Une fois n’est pas coutume, commençons par la liste des figures : le Centre Pompidou Metz, le Louvre Lens, The British Library, le Royal Ontario Museum,… L’architecture continue de bien se porter et les architectes gardent toute leur influence sur les milieux urbains, certains devenant de véritables stars.

Tout a commencé par l’ouverture du musée Guggenheim de Bilbao, produit de l’imagination de Franck GEHRY. Il fit connaître la ville basque (et l’architecte) dans le monde entier. Au tournant des années 1990, on assiste en effet au début de la starification de l’architecture, relent de la mondialisation. Le terme de « Starchitecture » se réfère alors aux créations architecturales d’architectes très médiatiques à l’échelle du globe. Ils sont à l’origine de bâtiments iconiques, symboles d’innovation et de créativité, agissant comme « une vaste enseigne publicitaire pour les lieux ». d’implantation.

Jean NOUVEL est une des figures de cette « personnification » de l’architecture. Il a commencé sa formation à l’école des beaux-arts de Bordeaux puis il l’a poursuivie à l’Ecole nationale supérieure des beaux-arts de Paris. Dans ses premières années d’exercice, il se constitue un solide réseau d’architectes mais aussi d’artistes. Celui-ci lui servira lors des nombreux concours auquel il a participé, comme pour la réalisation de l’Institut du Monde Arabe. Jean NOUVEL est notamment connu pour son utilisation fréquente du story telling pour vanter les qualités de ses projets. Ainsi le musée du quai Branly est « un lieu marqué par les symboles de la forêt, du fleuve et les obsessions de la mort et de l’oubli ». Ce starchitecte se situe bien au croisement de l’expertise de la construction et des milieux artistiques et culturels.

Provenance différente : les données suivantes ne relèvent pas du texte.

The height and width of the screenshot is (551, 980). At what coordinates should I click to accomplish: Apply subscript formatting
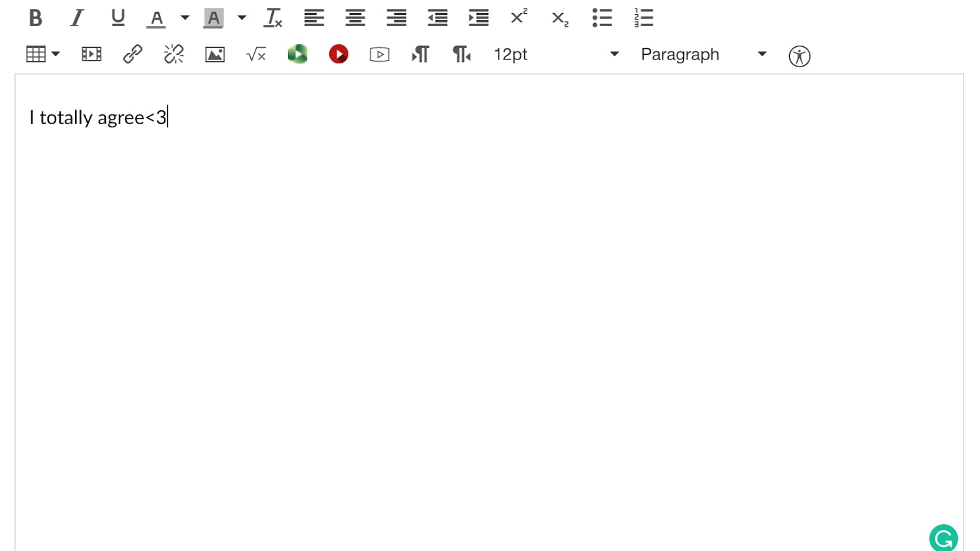(x=559, y=18)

Exportant une « french touch », les ateliers Jean NOUVEL réalisent aujourd’hui 85% de leur chiffre d’affaire à l’étranger.

Parmi d’autres bâtiments, les musées sont les supports privilégiés de l’architecture iconique. Par exemple, Abou DABI souhaite construire un complexe culturel sur l’île de Saadiyat comprenant des succursales de deux institutions muséales : le Louvre et Guggenheim. Les bâtiments ne sont plus vus seulement comme des objets, mais aussi comme des publicités et des destinations touristiques. Les starchitectes apportent ici leur signature et ainsi de la valeur au projet. L’architecture et le design urbain sont alors utilisés comme un outil de développement économique local et de mise en tourisme des villes. En France, le Centre Pompidou à Metz (2010) et Le Louvre à Lens (2012) en sont d’autres exemples. La réalisation d’espaces de consommation (notamment dans le secteur du luxe) par des starchitectes est un autre phénomène, plus récent, qui pose la question : l’architecture fait-elle vendre ?

Les articles de cet ouvrage sont écrits par des urbanologues, géographes, architectes,…en français et en anglais. Ils portent un regard critique sur ces projets et leurs architectes. La starchitecture est-elle donc née d’un malentendu ? Le fameux « Bilbao effect » a parfois été mal analysé. Le musée Guggenheim était le « bouquet final » d’un projet urbain structuré de requalification de friches industrielles et non pas un acte architectural isolé dans un objectif prioritaire de marketing urbain. La construction d’un bâtiment « moderne » ne suffit pas toujours à créer une dynamique, comme le montre la polémique autour du Royal Ontario Museum. Par ailleurs, il semble important de souligner que la majorité des architectes évoluent en-dehors du star-system mondial. La grande majorité travaille de façon anonyme en modifiant le tissu urbain quotidien de manière tout aussi inventive que leurs collègues starifiés. Alors est-ce la fin de la starchitecture ? La crise économique a déjà mis à mal de nombreux projets en Europe et en Amérique du Nord. On assiste davantage à un glissement vers l’Est et les Suds. Le Moyen-Orient (Dubaï par exemple) est maintenant devenu une des régions les plus friandes de bâtiments iconiques et d’architectes-stars.